• Task to complete
After locating the line that contains "How do I perform: Open" in the data below, set down exactly that line and each one after it through the line that contains "580x372 pixels.", and nothing more.

• Records shown
---+---

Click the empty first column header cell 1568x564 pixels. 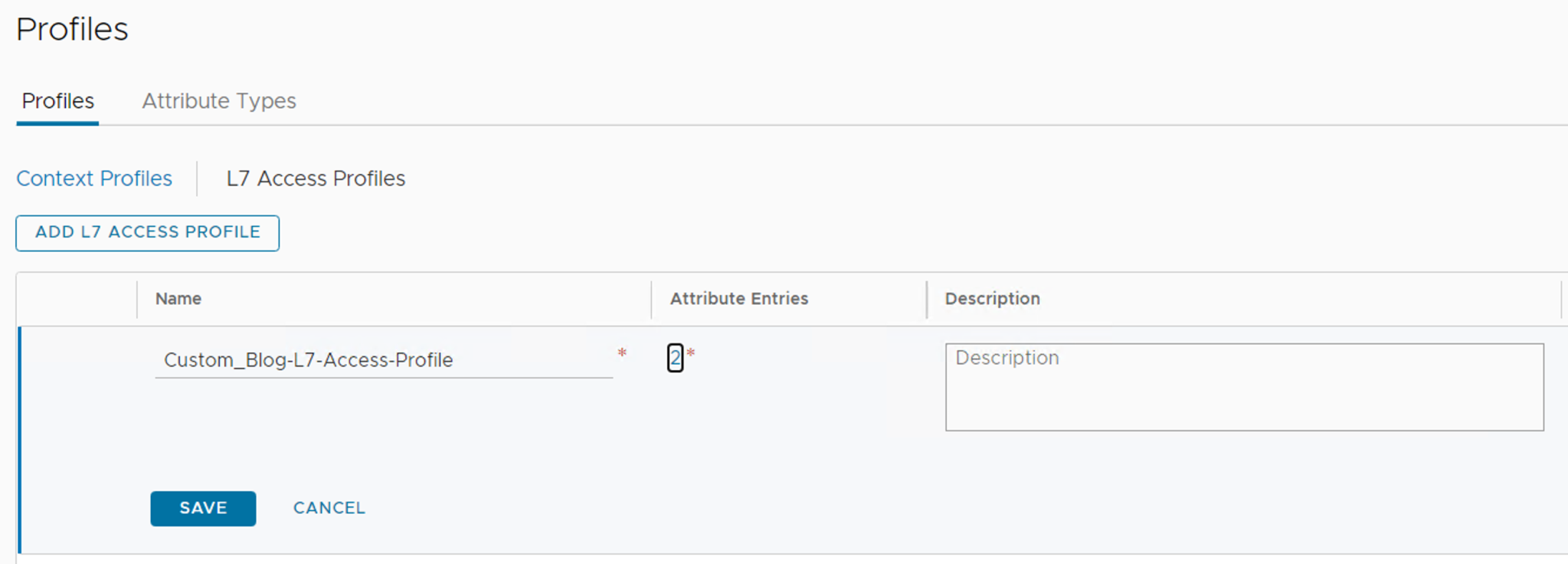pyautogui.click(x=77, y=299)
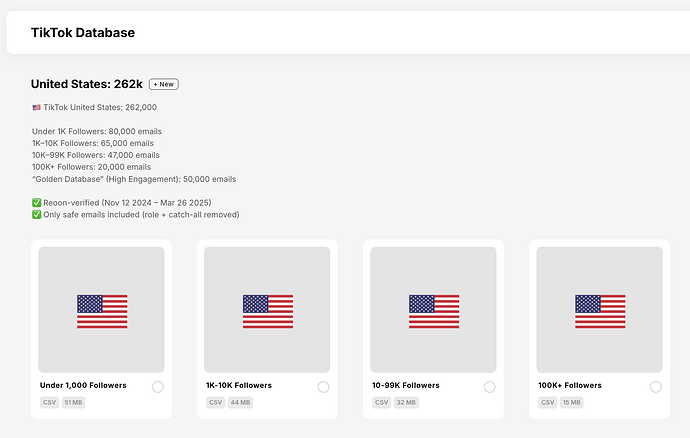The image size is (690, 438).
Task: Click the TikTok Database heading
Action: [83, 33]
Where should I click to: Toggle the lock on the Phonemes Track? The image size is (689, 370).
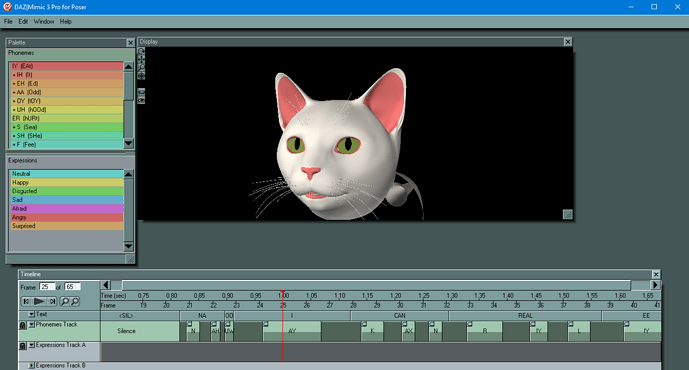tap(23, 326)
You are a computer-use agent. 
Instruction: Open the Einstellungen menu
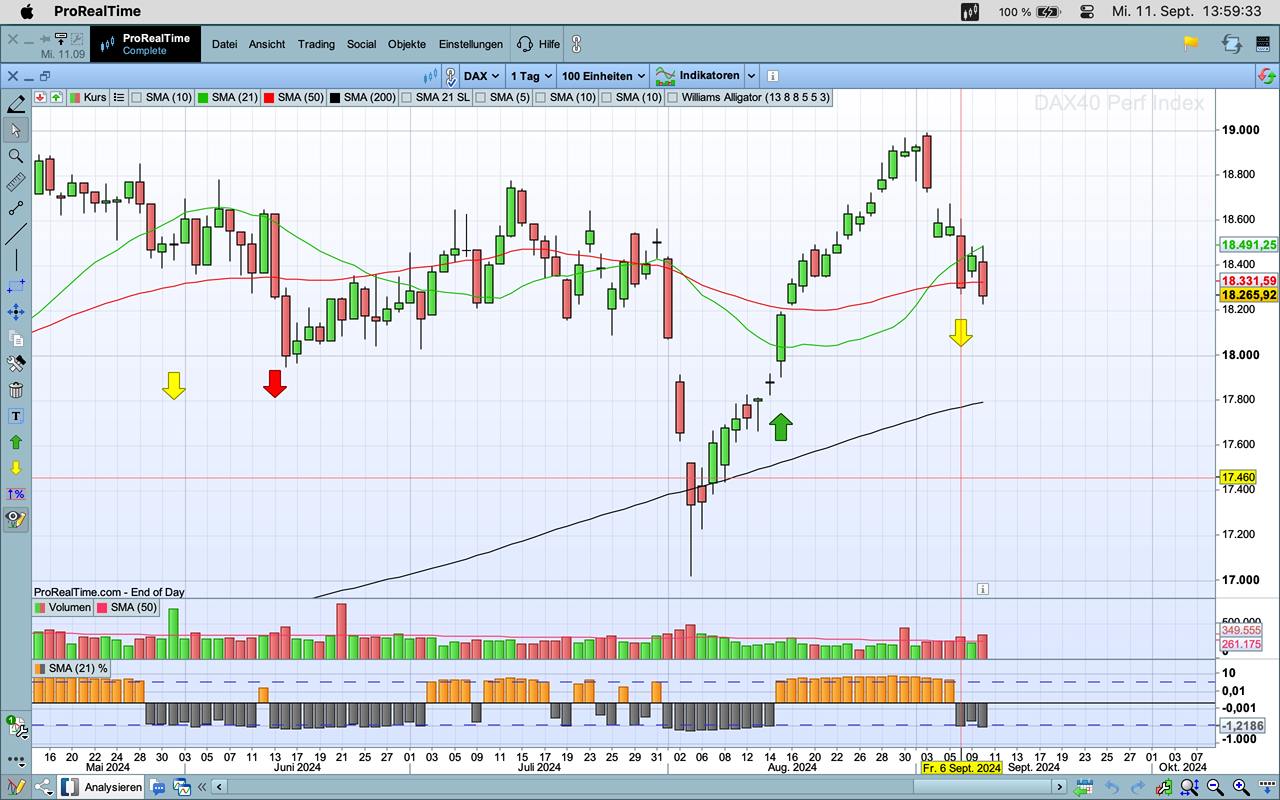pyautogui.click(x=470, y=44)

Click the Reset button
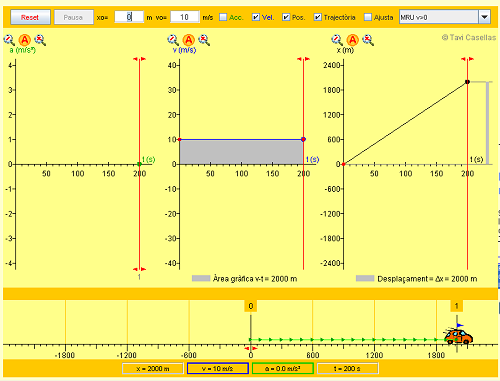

---+---

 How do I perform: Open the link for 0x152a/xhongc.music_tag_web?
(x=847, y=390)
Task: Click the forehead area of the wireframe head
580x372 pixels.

---+---

• Solution below
 How do I perform: Open the link for 0x152a/xhongc.music_tag_web?
(x=847, y=390)
Task: Click the forehead area of the wireframe head
580x372 pixels.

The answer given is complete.